I'm quite homesick right now. I don't want to eat anymore food at Tillett, I want rice and chicken ! It must be because of finals and Christmas are so close. I want to see Germaine and Jule James very badly and see our Christmas tree. Or even see the cousins and have some fruit salad. Or maybe I'm annoyed and homesick because of this hangover. Who knows. Things are over with him too. Non-verbally over. I guess I should've been prepared to be used..Especially when the guy is well, apathetic. Next time I'll choose a better guy. :( Gosh dang if guys did things right then they'd get what they want. But I'm glad my friends are keeping me half-sane. Even if I've been iscolating myself lately...because I'm trying to not fail any classes. It snowed last night and it should've kept going so this expos final would be cancelled.
I'm happy to have the roommate I have. Oh gosh it's the homestretch.
Mountie song. I've heard this song more than 10 times over the past 7 years Ive been connected to the Mount. Actually, the first time the Blue Note choir performed "I Wish I May" was when I was 11. The performance was Germaine's first time at the Mount's Open House. She's also three years ahead of me so this was way before I entered the Mount. Ms. Dooley hasn't changed the song since. I didn't quite get what was so great about this song until graduation 7 years later, when I developed a pas with scars andjoys.
Never understood the beauty of the song until now, and how much truth it holds. Listen closely to the lyrics and you'll relate.
Love the city and am grateful for the mini-vacation. If I were an aspiring artist or writer, I would want to live there. Sometimes I like to think that I'm a New Yorker at heart and simply strut down the sidewalk. ,br>I bought a kimono robe from Chinatown for $20. I suck at haggling because they're a tough bunch of people. They all mistake Mia and I for Chinese girls which is strange because we're, um, not. I ate a falafel and drank amazing bubble tea (a scarce thing in Jersey). We got carried away with observing people's outfits and making up stories about anyone we saw. Ran through Central Park with Mia just for the hell of it.
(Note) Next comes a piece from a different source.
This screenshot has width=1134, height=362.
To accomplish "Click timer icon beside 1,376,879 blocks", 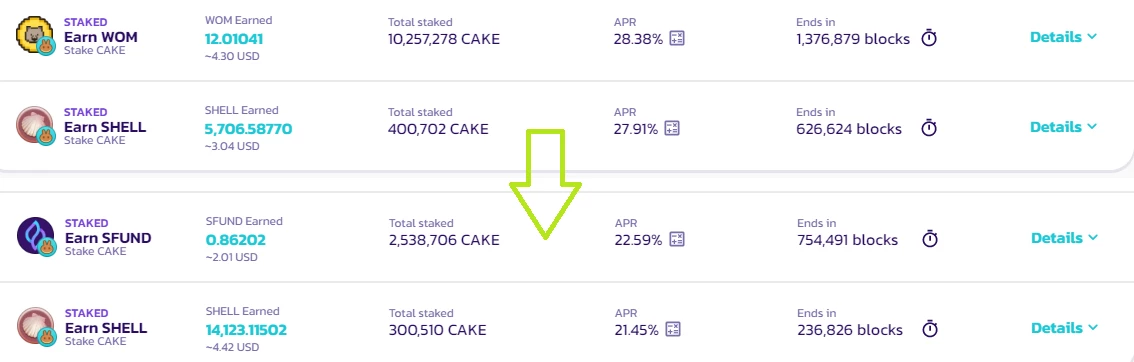I will click(x=929, y=38).
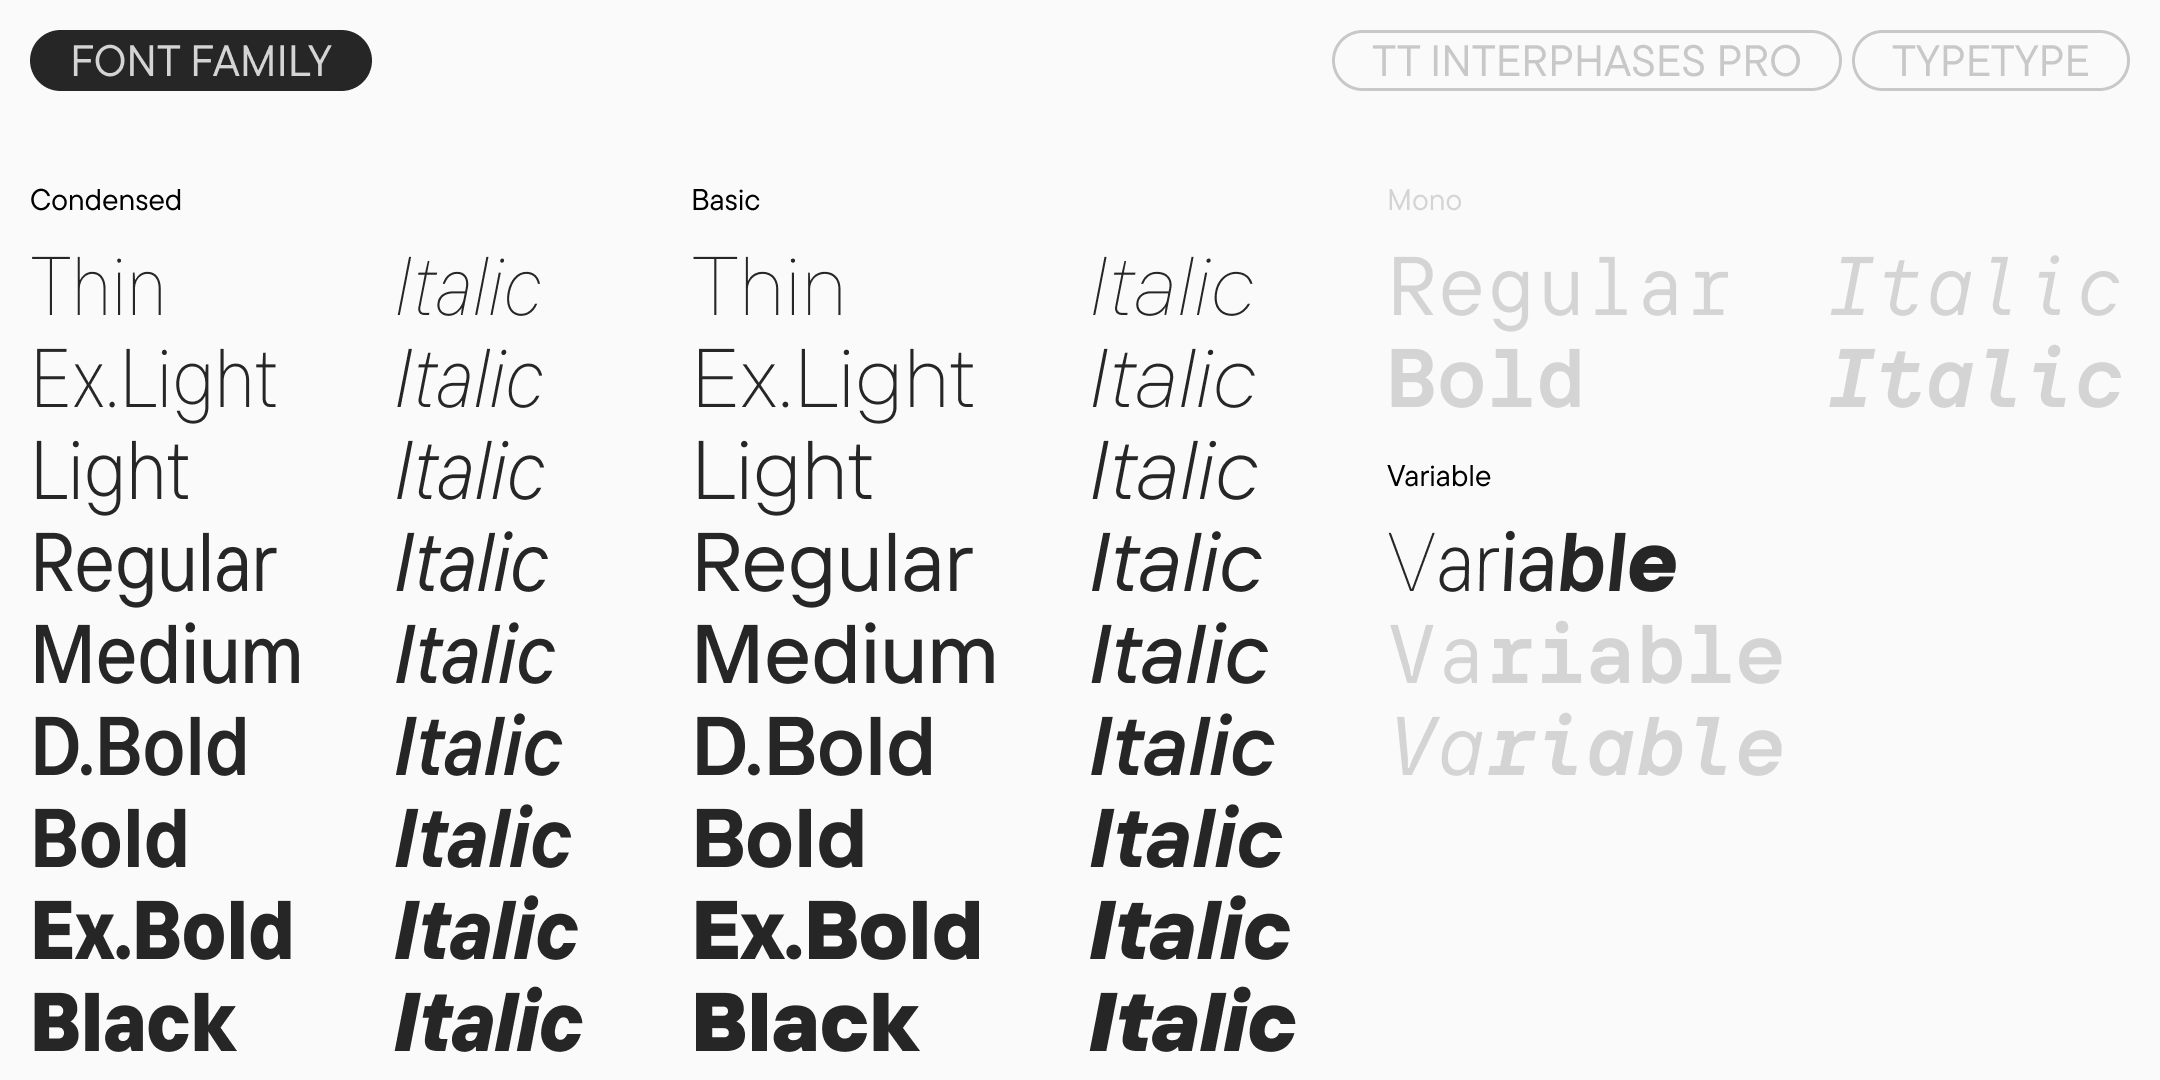Choose the Basic Ex.Light style sample

coord(834,381)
On the E-train, I held a 10 minute conversation with Spanish tourists who were vacationing in the city. (All the hard work in Spanish class paid off!) I haven't seen any celebs but maybe tomorrow I'll go uptown even if the apartment is downtown. :) I've become a poor college students who once worked 3 jobs in the time span of three days. Whoops.
Rutgers. 9 days away. Almost done with packing. Spent most of week shopping w/ Mia and probably busted $300 so far. My room is scattered with plastic bags and boxes, it looks like I'm moving out of the house...wait, I am.
Got schedule from school and have 17 credits. I think I can handle that with a job on campus.
Nervous, excited, nervous, more excited. You know, the usual. Gonna miss the siblings and a random population of people. All my closest loves are moving away too so no hard feelings. I'm planning to stay at Rutgers as long as possible even if I'm homesick. I'm going to try and be on my own.
No longer a Catholic school girl with a knit skirt and knee socks. (What? I have to make my own outfits? Shieeet.) Hello Rutgers University.
Next week I might be live in Manhattan on my own for a couple of days. The mini-vacation's a well-deserved one.
My heart's busted once again. No pain, no gain, as dad loves to say. Sometimes it feels like all pain, no gain. But that's not true at all. I've learned to take relationships slowly and let it develop. I vow to never rush if I want things to last. Young and independent, I have too much to live for to let this tear me down.
I know what we both felt was pure and true. I can't say much about it because I don't know what happened. I've fallen this time but will get up and keep going. Life's given me no choice.